The United States Securities and Exchange Commission (SEC) has settled charges with two former officials of AriseBank, which has been slapped with a token sale fraud lawsuit early this year.
Jared Rice Sr. and Stanley Ford, AriseBank’s former CEO and COO respectively will pay a joint amount of $2.7 million in disgorgement and penalties, on top of $187,767 in penalties. Even though neither admitted nor denied the charges filed against them, both have conceded to perpetual bans from holding positions as officers and directors of public companies and from taking part in digital securities offerings.
More specifically, the pair is mandated to pay $2.26 million in disgorgement and $68,423 in prejudgment interest.
In addition, the two are permanently banned from violating antifraud and registration provisions according to federal securities laws.
In January, the SEC put a stop on Arisebank’s ICO and charged the company and the people behind it for allegedly committing fraud.
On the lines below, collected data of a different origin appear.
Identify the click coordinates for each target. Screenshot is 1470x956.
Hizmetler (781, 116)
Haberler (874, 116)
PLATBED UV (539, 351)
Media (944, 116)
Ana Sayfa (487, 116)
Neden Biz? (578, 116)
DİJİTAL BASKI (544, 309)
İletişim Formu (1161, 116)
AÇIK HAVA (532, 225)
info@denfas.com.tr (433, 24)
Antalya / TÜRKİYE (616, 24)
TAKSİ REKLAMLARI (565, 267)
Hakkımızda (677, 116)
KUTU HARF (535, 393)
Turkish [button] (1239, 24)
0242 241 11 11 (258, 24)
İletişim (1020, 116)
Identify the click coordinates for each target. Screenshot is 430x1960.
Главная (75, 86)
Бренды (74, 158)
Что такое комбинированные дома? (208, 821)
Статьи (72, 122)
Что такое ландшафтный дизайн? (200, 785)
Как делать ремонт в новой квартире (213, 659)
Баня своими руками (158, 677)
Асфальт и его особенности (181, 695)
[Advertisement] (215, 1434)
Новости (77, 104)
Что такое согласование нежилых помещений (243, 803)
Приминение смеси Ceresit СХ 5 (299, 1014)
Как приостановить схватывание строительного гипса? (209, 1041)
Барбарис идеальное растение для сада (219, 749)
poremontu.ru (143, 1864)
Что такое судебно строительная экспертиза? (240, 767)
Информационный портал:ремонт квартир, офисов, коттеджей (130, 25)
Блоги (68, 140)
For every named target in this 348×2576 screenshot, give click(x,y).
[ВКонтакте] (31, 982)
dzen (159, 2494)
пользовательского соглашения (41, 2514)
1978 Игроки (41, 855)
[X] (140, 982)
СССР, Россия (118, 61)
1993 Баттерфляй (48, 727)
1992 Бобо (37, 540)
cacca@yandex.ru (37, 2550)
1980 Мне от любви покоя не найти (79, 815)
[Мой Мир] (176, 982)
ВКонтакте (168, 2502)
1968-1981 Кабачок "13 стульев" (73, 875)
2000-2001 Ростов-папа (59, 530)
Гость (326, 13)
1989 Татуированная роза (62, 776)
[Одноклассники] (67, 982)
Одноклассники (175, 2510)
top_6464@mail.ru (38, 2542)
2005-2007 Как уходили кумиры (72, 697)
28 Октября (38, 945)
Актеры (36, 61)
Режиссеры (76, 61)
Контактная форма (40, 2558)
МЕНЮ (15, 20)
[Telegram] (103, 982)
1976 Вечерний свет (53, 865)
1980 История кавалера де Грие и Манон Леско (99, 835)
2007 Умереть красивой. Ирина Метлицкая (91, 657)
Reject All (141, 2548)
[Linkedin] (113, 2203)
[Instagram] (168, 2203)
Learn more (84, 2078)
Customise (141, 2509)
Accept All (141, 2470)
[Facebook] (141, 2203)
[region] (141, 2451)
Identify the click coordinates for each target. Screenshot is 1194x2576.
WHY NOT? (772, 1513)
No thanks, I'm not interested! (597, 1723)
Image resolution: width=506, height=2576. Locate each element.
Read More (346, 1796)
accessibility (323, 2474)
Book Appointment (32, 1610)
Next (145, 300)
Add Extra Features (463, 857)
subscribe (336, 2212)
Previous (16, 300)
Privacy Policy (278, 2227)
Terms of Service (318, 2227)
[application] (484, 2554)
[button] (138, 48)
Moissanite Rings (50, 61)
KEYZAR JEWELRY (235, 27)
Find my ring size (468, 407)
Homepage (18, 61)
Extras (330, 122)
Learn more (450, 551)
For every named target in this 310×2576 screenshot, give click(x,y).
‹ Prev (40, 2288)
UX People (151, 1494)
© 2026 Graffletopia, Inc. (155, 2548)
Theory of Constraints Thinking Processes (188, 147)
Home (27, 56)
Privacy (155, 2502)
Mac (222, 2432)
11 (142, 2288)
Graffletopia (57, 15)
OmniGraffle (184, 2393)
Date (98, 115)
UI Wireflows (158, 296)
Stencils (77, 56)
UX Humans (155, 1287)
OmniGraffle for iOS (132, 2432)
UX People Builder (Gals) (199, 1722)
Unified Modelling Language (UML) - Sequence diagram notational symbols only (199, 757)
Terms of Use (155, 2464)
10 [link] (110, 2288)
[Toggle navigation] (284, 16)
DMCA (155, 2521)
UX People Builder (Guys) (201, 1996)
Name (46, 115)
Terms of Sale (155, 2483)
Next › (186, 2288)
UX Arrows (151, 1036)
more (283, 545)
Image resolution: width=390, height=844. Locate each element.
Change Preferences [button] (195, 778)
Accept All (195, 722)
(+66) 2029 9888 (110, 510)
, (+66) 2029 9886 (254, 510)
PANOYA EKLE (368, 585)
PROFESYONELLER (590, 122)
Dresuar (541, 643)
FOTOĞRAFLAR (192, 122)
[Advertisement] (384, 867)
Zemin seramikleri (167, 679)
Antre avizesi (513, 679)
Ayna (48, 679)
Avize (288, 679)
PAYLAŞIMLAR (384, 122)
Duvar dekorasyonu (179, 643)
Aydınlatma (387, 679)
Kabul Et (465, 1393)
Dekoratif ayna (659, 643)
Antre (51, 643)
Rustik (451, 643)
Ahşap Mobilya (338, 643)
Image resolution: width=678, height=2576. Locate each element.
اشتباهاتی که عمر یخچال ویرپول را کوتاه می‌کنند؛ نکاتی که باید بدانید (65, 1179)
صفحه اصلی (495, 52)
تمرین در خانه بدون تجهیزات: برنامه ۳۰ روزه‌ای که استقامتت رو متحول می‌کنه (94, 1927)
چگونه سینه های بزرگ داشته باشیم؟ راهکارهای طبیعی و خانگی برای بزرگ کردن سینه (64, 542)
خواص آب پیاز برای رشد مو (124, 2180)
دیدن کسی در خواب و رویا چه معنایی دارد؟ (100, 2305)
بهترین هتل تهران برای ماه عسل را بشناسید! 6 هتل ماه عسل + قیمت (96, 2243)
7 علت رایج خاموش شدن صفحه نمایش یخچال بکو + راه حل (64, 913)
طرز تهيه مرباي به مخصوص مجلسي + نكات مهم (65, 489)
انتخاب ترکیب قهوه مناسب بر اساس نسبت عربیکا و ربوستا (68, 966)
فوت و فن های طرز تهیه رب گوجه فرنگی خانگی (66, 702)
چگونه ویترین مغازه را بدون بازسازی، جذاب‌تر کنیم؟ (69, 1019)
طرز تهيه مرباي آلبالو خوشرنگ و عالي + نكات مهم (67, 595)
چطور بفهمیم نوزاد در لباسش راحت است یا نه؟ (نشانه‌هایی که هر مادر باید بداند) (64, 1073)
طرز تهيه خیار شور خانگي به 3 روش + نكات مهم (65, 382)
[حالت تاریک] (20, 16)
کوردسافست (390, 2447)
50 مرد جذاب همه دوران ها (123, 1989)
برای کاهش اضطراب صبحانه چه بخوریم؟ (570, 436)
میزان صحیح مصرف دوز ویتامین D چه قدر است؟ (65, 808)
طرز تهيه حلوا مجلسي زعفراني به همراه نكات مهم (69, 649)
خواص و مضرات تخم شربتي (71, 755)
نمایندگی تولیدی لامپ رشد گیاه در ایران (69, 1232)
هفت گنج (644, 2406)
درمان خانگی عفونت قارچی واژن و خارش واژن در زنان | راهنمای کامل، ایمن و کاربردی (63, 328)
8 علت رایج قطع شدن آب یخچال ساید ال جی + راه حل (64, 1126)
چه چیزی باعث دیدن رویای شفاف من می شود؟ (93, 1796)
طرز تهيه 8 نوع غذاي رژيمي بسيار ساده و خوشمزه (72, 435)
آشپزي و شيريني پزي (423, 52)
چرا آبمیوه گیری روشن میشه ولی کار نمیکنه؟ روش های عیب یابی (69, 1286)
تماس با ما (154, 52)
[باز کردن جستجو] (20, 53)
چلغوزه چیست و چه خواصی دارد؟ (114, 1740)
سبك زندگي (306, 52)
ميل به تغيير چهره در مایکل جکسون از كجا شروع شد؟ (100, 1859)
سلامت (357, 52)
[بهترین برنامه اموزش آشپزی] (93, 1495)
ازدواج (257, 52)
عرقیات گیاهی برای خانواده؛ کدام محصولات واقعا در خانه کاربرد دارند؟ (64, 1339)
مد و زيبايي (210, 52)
One day prior, the Texas Department of Banking released a different cease-and-desist order against the company. It underscored that the company did not have the authority to provide banking services in the state where it was headquartered.
The Federal Bureau of Investigation arrested Rice in late November after he was indicted on separate criminal charges of securities and wire fraud. Rice purportedly lied to investors regarding AriseBank’s authorizations, saying that the “first decentralized banking platform” was authorized to provide Federal Deposit Insurance Corporation (FDIC)-insured bank accounts, credit, and even debit cards via Visa and other services.
Unfortunately, the platform did not have like to the FDIC or Visa.